Barbara reached for the baby. “I’ll take him back now. If you want.”

“It’s okay,” Sam said. “I don’t get to hold him all that much, and you look like you could use a breather.”

“Well, now that you mention it, yes.” Barbara slumped into the only chair in the room. She wasn’t the pert girl Sam had got to know; she looked beat, as she did most of the time. If you didn’t look beat most of the time with a new kid around, either something was wrong with you or you had servants to look beat for you. There were dark circles under her green eyes; her blond hair-several shades darker than Sam’s-hung limp, as if it were tired, too. She let out a weary sigh. “What I wouldn’t give for a cigarette and especially a cup of coffee.”

“Oh, Lord-coffee,” Yeager said wistfully. “The worst cup of joe I ever drank in the greasiest greasy spoon in the lousiest little town I ever went through-and I went through a lot of ’em… Jeez, it’d go good right now.”

“If we had any coffee to ration, we ought to share it between soldiers in the front lines and parents with babies less than a year old. No one else could possibly need it so badly,” Barbara said. Frazzled as she was, she still spoke with a precision Sam admired: she’d done graduate work at Berkeley in medieval English literature before the war. The kind of English you heard in ballparks didn’t measure up alongside that.

Jonathan wiggled and twisted and started to cry. He was beginning to make different kinds of racket to show he had different things in mind. Sam recognized this one. “He’s hungry, hon.”

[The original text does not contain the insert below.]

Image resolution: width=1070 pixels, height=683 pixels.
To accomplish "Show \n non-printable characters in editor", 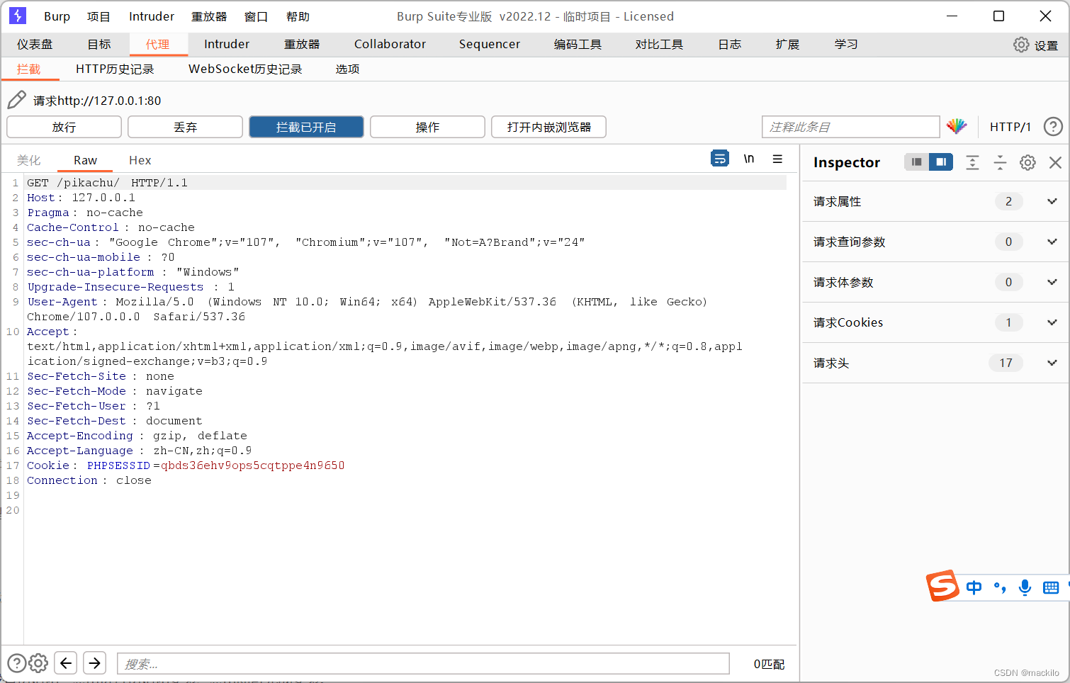I will (749, 159).
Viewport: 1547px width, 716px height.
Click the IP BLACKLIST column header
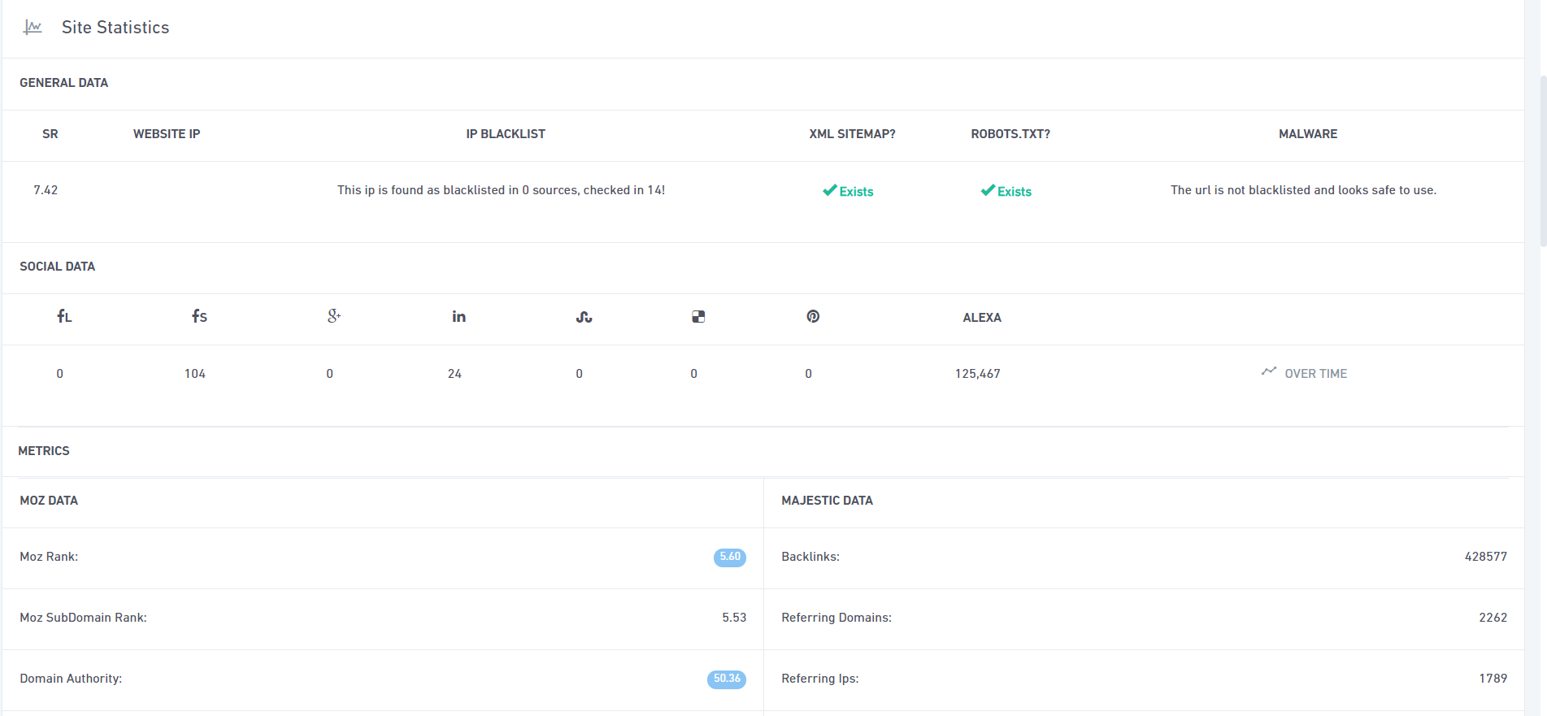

“By the schedule, it’s not time to feed him yet,” Barbara answered. “But do you know what? As far as I’m concerned, the schedule can go to the devil. I can’t stand listening to him yell until the clock says it’s okay for him to eat. If nursing makes him happy enough to keep still for a while, that suits me fine.” She wriggled her right arm out of the sleeve of the dark blue wool dress she was wearing, tugged the dress down to bare that breast. “Here, give him to me.”

Yeager did. The baby’s mouth fastened onto her nipple. Jonathan sucked avidly. Yeager could hear him gulping down the milk. He’d felt funny at first, having to share Barbara’s breasts with his son. But you couldn’t bottle-feed these days-no formula, no easy way to keep things as clean as they needed to be. And after you got used to breast-feeding, it didn’t seem like such a big thing any more, anyhow.